The circumstances of the arbitration are described further in the Circular, which is available on the Company's website (http://www.kmgep.kz). See in particular page 22 of the Circular - Part II - "Risk Factors - Risk factors relating to the Group's business - Lukoil may exercise its pre-emptive right to acquire all of PKI's share in TP" and pages 45 to 46 of the Circular - Part III - "Information on KMG PKI and the Group - Litigation - Lukoil Litigation". 

KMG EP understands that pursuant to the Award an order has been made for PKI to transfer all of its shares in TP to Lukoil in return for net consideration in excess of US$300 million. This is a better outcome than was described in the Circular, where it was envisaged that the net consideration for PKI's stake in TP may have been limited to a nominal amount.

KMG EP has received no formal notice in relation to the finalisation of the proceedings culminating in the Award. Furthermore, it is not clear to KMG EP how PKI will react to the Award. The Company also understands that the transfer of PKI's share in TP to Lukoil will be subject to a pre-emption right by the Government of Kazakhstan pursuant to Article 71 of the Law of Kazakhstan No. 2828 "on Subsoil and Subsoil Use" dated 27 January 1996 (as amended). Depending on the exact terms of the transaction, KMG EP may consider asking NC KMG to exercise their pre-emption right in favour of KMG EP as stipulated in the Services Agreement between NC KMG and KMG EP.

It is the Company's belief that this development does not materially impact the rationale and the benefits of the proposed acquisition as described in the Circular.

Notes to Editors

KMG EP is among the top three Kazakh oil and gas producers. The overall production in 2008 was 11.95mmt (an average of 240kbopd) of crude oil, including the Company's share in Kazgermunai and CCEL. The total volume of proved and probable reserves as at the end of 2008 is 241mmt (1.8bn bbl), excluding the relevant proportion of reserves at Kazgermunai and CCEL; including the share of reserves from Kazgermunai and CCEL the 2P reserves are over 2.1 bn barrels. The Company's shares are listed on Kazakhstan Stock Exchange and the GDRs are listed on London Stock Exchange. The Company raised approximately US$2bn in its IPO in September 2006.
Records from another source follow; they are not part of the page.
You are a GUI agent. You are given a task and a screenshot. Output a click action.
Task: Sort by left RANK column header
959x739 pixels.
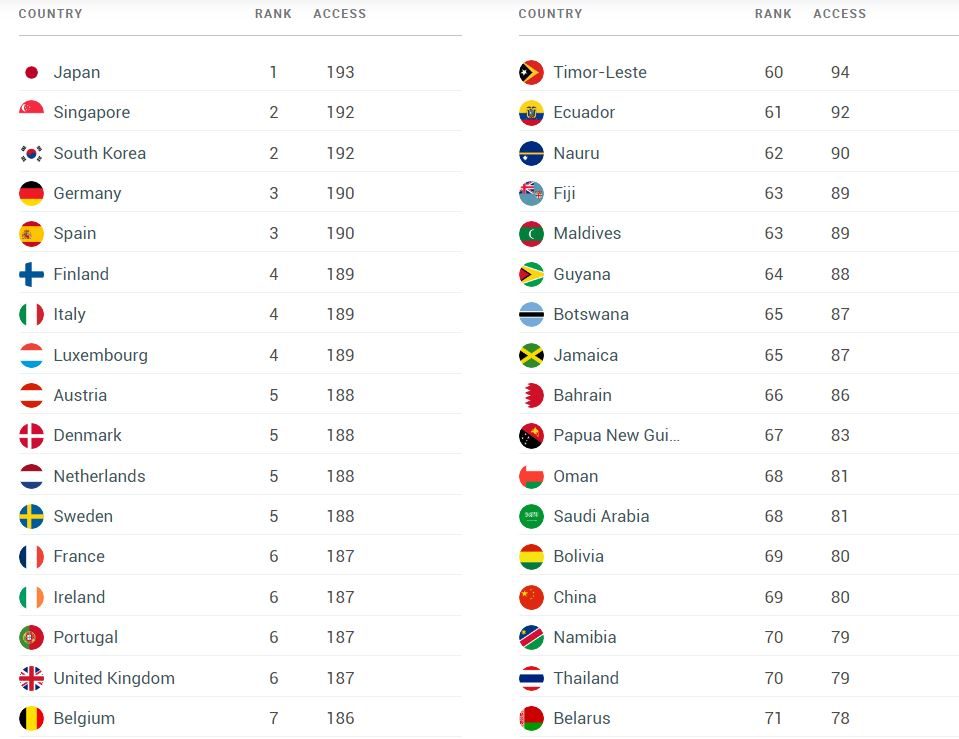273,14
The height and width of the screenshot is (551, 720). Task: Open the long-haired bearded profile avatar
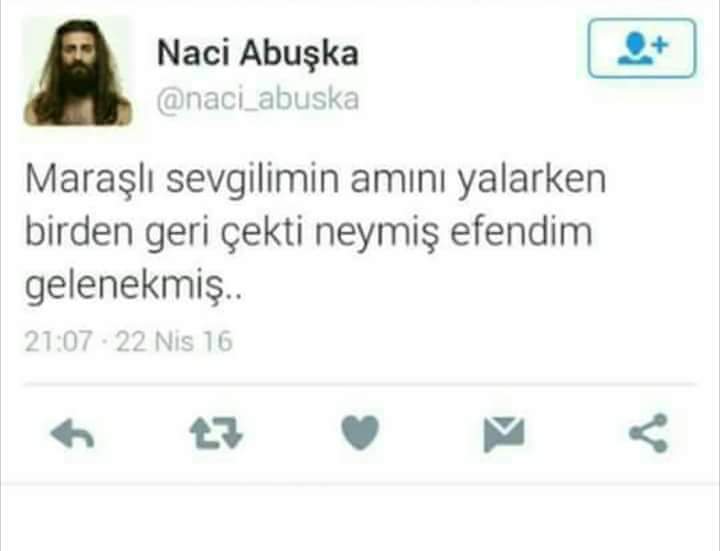click(78, 72)
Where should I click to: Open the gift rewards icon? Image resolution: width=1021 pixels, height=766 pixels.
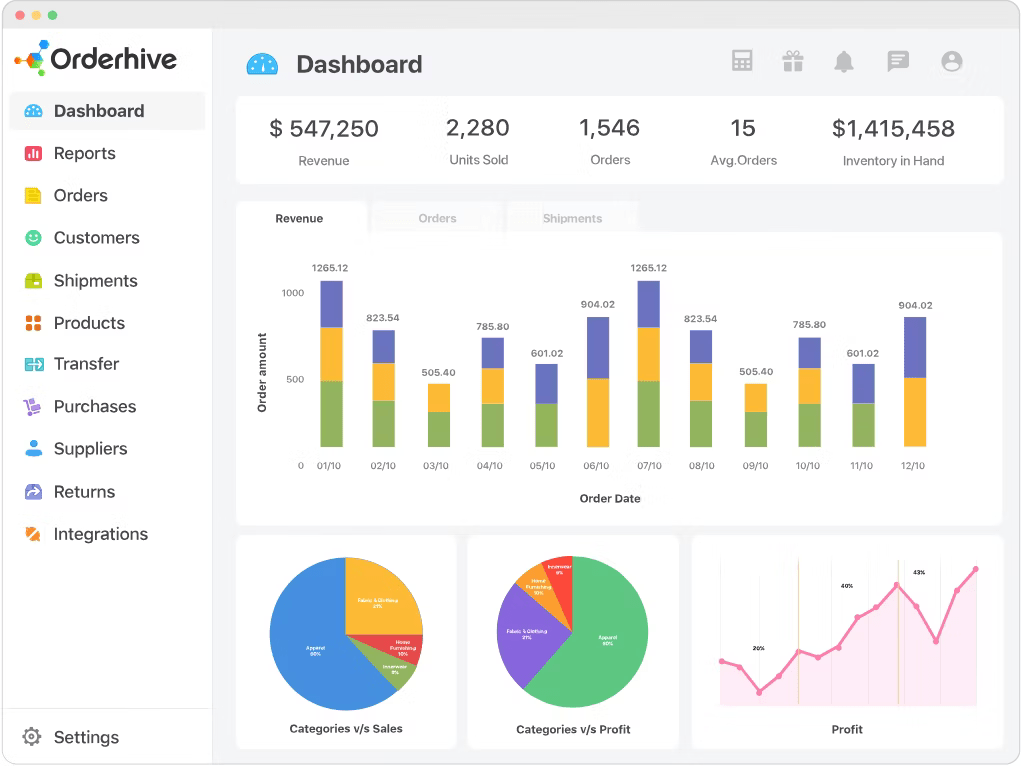pos(792,61)
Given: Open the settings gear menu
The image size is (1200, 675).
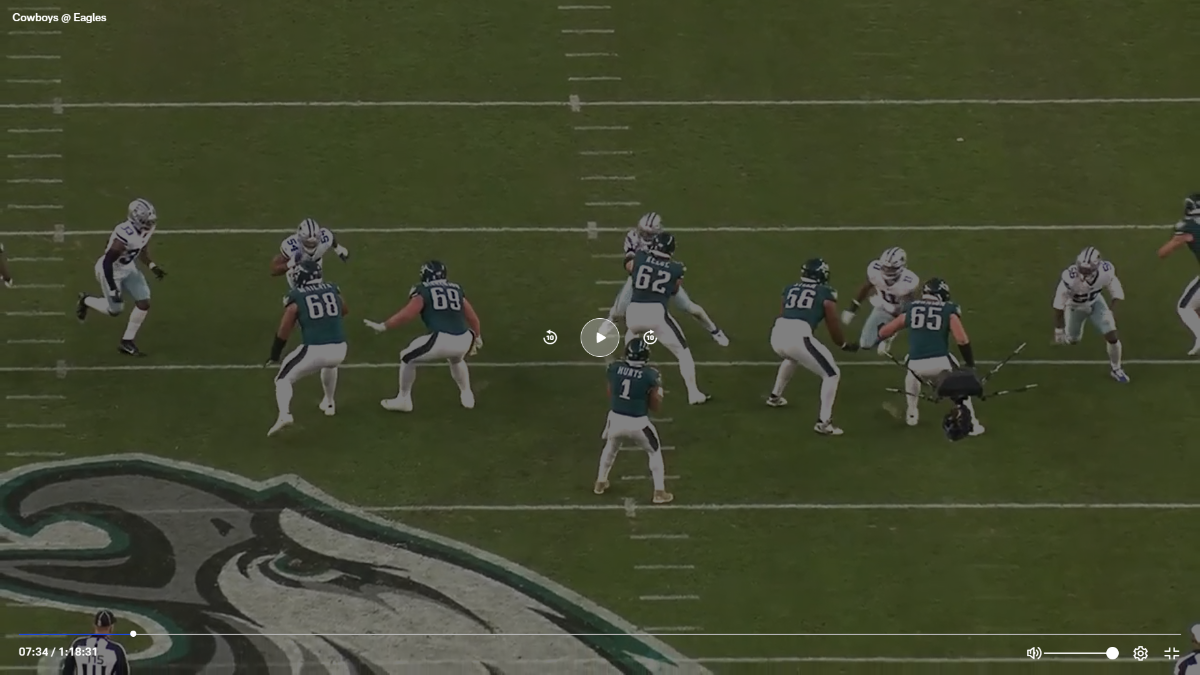Looking at the screenshot, I should [x=1140, y=653].
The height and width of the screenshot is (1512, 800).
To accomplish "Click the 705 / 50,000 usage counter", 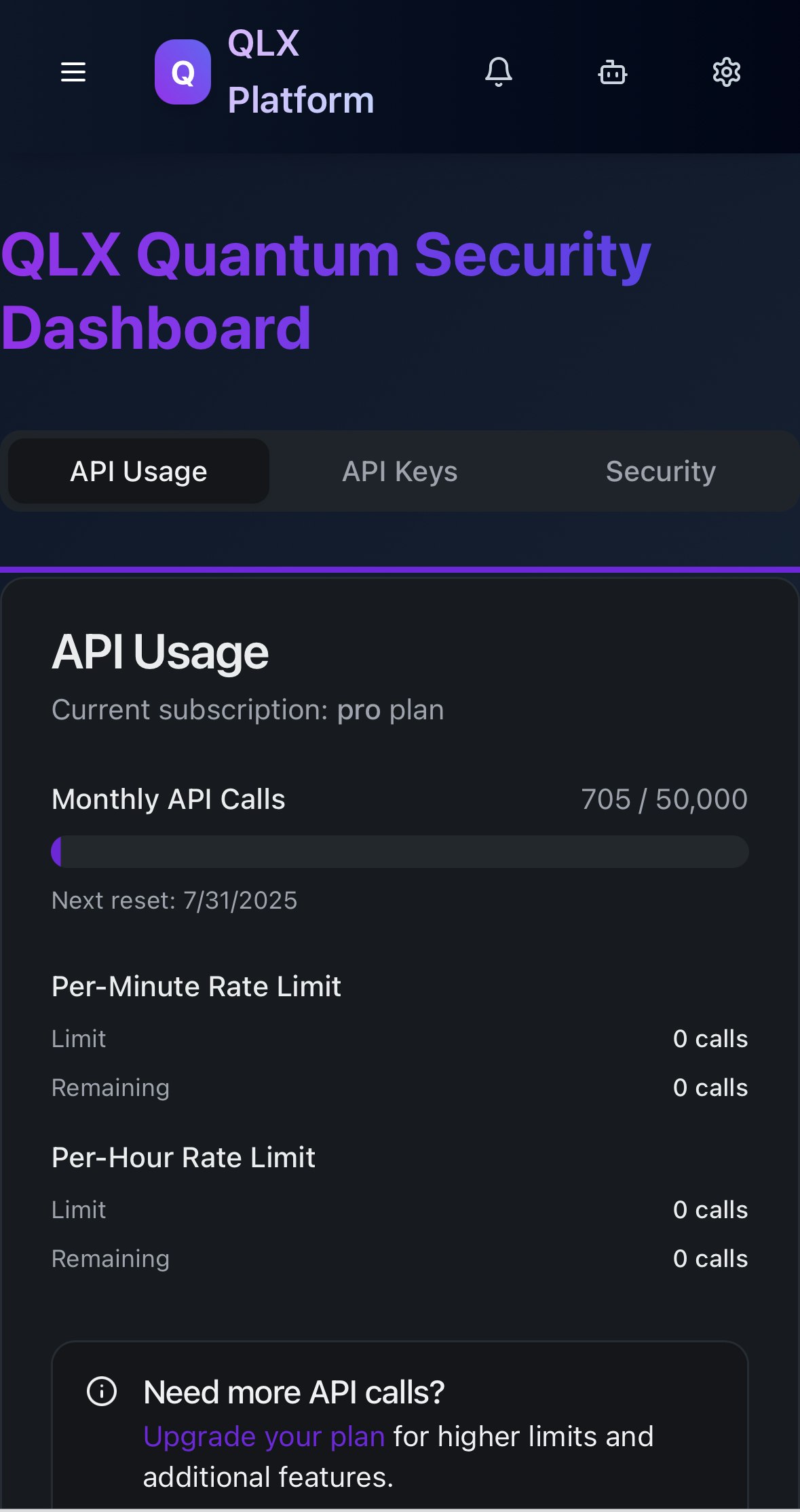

For further details please contact us at: 

«KMG EP». Public Relations (+7 7172 97 7600) 

Daulet Zhumadil

E-mail: pr@kmgep.kz 

«KMG EP». Investor Relations (+7 7172 97 5433) 

Asel Kaliyeva 

E-mail: ir@kmgep.kz 

Pelham PR (+44 207 337 15 17) 

Elena Dobson 

E-mail: Elena.dobson@pelhampr.com 

Forward-looking statements This document includes statements that are, or may be deemed to be, ''forward-looking statements''. These forward-looking statements can be identified by the use of forward-looking terminology, including, but not limited to, the terms ''believes'', ''estimates'', ''anticipates'', ''expects'', ''intends'', ''may'', ''target'', ''will'', or ''should'' or, in each case, their negative or other variations or comparable terminology, or by discussions of strategy, plans, objectives, goals, future events or intentions. These forward-looking statements include all matters that are not historical facts. They include, but are not limited to, statements regarding the Company's intentions, beliefs and statements of current expectations concerning, amongst other things, the Company's results of operations, financial condition, liquidity, prospects, growth, potential acquisitions, strategies and as to the industries in which the Company operates. By their nature, forward-looking statements involve risk and uncertainty because they relate to future events and circumstances that may or may not occur. Forward-looking statements are not guarantees of future performance and the actual results of the Company's operations, financial condition and liquidity and the development of the country and the industries in which the Company operates may differ materially from those described in, or suggested by, the forward-looking statements contained in this document. The Company does not intend, and does not assume any obligation, to update or revise any forward-looking statements or industry information set out in this document, whether as a result of new information, future events or otherwise. The Company does not make any representation, warranty or prediction that the results anticipated by such forward-looking statements will be achieved.